**Available records**
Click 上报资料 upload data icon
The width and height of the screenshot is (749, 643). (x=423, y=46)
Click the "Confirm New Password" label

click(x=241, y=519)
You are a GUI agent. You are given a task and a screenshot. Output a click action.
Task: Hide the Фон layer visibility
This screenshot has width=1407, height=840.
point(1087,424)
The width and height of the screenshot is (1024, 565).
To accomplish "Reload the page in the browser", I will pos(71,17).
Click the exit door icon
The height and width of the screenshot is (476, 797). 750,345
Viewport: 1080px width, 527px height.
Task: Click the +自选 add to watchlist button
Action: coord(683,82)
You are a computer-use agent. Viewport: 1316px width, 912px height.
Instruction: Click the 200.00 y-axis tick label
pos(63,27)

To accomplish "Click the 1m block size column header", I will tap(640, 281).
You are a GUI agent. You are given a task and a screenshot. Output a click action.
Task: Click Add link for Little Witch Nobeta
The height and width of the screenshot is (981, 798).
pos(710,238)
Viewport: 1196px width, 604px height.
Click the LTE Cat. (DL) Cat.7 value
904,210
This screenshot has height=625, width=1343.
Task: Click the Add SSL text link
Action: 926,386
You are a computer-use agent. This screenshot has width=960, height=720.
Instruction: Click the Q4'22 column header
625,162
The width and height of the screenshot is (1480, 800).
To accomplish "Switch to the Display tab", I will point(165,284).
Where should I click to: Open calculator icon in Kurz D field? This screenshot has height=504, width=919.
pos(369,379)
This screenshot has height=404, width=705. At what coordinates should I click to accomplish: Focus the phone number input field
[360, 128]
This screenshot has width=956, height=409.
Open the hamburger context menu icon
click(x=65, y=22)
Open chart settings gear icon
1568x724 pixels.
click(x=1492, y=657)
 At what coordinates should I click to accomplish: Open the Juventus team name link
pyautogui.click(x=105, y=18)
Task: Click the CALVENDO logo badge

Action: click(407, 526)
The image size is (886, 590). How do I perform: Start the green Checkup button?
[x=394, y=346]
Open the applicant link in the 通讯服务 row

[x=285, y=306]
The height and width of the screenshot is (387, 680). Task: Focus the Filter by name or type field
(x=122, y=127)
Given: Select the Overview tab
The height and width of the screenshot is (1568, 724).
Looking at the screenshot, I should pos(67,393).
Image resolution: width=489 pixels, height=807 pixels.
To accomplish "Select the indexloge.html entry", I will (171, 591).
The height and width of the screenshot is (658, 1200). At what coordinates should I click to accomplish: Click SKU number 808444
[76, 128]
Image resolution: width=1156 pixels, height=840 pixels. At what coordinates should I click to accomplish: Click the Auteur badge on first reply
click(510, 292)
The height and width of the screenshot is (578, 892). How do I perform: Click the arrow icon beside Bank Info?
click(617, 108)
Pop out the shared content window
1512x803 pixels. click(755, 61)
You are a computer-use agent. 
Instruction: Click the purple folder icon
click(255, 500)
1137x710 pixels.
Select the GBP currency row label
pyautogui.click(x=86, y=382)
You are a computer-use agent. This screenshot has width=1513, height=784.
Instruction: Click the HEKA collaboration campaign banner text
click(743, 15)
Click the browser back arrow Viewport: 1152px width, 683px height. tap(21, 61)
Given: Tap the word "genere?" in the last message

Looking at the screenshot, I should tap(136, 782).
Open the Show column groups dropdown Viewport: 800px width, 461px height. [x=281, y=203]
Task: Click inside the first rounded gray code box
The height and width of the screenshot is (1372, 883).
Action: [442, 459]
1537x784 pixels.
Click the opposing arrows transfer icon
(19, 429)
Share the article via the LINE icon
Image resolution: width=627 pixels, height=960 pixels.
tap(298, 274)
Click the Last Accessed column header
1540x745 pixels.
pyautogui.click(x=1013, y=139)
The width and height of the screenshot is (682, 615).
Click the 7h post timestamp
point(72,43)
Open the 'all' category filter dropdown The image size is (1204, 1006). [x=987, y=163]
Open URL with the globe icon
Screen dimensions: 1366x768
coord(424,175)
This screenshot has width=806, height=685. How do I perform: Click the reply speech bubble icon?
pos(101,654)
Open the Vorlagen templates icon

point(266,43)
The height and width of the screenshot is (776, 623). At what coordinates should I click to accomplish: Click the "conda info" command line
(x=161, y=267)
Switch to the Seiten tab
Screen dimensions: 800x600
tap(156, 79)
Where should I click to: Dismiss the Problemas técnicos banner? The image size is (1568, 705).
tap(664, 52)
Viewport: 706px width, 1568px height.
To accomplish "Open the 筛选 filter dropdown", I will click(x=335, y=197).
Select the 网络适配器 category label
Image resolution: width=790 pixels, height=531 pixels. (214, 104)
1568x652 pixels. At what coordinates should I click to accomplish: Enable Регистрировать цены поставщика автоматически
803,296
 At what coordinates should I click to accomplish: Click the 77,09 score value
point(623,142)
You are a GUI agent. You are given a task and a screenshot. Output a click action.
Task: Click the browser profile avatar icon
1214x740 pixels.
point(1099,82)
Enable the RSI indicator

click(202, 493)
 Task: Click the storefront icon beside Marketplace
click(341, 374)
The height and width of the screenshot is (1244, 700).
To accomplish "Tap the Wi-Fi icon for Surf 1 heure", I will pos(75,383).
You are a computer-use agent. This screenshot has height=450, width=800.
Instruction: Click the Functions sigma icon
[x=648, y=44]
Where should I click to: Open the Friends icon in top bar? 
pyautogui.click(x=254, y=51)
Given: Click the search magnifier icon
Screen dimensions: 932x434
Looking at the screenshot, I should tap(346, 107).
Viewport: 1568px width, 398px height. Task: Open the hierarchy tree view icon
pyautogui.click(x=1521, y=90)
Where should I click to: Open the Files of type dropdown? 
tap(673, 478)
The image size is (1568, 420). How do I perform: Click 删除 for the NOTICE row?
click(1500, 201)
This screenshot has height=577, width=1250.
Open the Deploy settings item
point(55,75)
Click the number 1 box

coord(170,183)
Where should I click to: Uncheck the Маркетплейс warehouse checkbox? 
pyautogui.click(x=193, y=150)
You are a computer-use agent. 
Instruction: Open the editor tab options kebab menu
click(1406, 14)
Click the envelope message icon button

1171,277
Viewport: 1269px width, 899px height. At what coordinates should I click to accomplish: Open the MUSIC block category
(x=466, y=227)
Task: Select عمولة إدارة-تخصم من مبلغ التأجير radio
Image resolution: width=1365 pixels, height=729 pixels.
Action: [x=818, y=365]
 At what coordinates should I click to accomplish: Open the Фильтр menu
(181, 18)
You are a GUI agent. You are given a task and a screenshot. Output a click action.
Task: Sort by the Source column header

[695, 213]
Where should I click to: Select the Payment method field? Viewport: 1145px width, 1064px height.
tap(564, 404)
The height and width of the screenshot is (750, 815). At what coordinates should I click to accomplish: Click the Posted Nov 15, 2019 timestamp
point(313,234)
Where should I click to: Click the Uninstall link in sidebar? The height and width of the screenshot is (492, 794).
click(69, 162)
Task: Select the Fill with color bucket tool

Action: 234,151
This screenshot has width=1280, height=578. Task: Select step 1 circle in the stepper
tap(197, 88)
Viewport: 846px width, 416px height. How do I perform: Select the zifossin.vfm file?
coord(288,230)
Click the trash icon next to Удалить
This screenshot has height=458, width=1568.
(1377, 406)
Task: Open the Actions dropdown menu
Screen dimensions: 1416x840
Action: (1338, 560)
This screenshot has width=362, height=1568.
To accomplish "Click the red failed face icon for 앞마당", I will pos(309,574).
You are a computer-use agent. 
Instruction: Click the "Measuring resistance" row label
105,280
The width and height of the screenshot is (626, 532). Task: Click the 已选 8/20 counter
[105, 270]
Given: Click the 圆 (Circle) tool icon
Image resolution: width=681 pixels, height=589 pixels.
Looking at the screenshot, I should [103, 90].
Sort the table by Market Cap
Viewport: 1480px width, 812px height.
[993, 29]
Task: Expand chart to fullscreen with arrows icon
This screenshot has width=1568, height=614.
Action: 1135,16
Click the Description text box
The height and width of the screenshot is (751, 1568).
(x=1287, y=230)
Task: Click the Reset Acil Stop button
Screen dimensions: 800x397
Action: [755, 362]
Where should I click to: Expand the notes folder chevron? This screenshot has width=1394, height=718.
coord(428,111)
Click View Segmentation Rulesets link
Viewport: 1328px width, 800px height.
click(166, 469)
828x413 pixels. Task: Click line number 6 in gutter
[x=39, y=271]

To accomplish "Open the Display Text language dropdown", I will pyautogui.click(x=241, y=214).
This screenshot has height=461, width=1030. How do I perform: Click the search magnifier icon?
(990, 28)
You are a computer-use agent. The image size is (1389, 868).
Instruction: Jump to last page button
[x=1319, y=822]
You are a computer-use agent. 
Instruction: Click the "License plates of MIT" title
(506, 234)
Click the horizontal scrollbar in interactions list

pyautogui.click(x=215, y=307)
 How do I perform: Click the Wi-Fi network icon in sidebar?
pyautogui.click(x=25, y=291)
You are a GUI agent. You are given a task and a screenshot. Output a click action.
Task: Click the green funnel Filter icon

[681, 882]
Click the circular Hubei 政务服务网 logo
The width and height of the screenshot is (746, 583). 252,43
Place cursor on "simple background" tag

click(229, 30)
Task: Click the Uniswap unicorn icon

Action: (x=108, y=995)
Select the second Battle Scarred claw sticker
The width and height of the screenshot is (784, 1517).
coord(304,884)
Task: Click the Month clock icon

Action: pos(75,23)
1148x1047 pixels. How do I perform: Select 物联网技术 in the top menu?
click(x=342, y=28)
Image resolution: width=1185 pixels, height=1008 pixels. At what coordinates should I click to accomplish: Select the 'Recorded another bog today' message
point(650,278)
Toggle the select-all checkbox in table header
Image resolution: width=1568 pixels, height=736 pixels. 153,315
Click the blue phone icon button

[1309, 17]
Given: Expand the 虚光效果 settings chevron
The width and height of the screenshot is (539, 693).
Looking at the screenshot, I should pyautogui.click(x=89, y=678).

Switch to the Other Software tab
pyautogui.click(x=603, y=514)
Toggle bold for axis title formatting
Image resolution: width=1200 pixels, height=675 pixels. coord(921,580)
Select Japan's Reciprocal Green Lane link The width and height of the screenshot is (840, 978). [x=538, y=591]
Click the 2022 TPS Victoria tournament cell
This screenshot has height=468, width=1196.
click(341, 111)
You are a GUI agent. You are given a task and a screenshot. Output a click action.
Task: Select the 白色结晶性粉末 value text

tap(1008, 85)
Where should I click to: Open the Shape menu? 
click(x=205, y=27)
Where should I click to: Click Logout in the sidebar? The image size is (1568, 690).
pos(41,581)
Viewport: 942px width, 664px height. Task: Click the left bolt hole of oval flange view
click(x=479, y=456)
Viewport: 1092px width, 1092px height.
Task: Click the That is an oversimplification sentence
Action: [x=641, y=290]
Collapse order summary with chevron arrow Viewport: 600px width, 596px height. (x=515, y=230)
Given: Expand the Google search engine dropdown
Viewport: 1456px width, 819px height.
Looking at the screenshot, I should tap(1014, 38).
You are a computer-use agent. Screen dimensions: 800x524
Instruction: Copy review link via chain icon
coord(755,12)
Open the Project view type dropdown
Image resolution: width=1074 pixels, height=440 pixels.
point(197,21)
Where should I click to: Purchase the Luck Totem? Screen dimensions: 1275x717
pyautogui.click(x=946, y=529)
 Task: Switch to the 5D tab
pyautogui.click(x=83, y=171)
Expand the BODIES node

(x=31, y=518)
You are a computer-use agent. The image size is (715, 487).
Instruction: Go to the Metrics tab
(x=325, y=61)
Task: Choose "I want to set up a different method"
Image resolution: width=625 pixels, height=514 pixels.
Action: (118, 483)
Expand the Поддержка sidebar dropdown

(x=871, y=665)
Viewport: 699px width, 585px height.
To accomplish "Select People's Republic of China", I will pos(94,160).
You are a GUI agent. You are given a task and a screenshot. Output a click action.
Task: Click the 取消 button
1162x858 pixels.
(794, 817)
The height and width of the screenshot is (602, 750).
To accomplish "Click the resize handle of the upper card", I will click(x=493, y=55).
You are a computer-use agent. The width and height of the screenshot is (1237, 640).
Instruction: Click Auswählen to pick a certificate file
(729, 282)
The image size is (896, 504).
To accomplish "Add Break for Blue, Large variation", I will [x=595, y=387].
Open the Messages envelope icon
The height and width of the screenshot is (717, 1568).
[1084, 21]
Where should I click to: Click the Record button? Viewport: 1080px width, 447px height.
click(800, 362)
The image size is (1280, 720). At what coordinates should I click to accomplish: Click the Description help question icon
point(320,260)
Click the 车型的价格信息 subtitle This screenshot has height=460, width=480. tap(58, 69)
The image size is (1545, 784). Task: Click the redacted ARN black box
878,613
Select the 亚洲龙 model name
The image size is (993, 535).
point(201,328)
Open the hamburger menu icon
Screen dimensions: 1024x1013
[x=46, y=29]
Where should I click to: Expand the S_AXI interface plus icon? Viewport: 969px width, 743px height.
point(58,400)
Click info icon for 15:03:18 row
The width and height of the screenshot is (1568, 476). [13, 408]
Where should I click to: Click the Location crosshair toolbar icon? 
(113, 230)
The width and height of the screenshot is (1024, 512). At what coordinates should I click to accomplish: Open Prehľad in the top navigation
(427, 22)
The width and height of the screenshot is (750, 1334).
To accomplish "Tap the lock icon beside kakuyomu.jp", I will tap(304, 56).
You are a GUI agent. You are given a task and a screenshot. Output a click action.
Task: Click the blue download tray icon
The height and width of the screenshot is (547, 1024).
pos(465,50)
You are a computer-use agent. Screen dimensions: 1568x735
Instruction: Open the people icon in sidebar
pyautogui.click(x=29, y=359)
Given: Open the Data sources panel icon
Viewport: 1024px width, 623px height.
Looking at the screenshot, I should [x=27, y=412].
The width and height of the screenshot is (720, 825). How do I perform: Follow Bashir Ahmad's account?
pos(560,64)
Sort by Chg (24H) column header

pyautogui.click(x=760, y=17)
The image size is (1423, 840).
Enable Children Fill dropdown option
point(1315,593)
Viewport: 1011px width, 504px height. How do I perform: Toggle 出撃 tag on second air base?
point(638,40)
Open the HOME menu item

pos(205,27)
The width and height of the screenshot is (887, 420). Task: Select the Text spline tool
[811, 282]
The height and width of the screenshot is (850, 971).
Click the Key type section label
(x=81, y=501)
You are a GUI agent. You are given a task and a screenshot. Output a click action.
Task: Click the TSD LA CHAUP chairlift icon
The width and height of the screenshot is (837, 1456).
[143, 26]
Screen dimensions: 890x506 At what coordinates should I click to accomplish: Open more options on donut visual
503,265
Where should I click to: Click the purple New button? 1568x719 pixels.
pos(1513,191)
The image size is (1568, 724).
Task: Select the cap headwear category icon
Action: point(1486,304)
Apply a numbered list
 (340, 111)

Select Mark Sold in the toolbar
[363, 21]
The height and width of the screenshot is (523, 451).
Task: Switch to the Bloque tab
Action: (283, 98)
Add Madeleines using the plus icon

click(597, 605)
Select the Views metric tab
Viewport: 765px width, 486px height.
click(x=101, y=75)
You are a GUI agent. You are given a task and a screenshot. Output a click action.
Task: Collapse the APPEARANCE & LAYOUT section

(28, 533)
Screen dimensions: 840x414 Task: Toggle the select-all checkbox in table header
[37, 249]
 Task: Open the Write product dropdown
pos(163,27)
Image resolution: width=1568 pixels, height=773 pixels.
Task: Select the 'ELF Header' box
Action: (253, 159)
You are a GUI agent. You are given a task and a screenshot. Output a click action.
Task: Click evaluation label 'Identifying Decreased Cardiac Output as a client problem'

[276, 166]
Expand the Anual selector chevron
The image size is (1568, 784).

**Task brief**
From the data above, work out how many lines contain the string "browser" and reply with only the number.

**Answer section**
3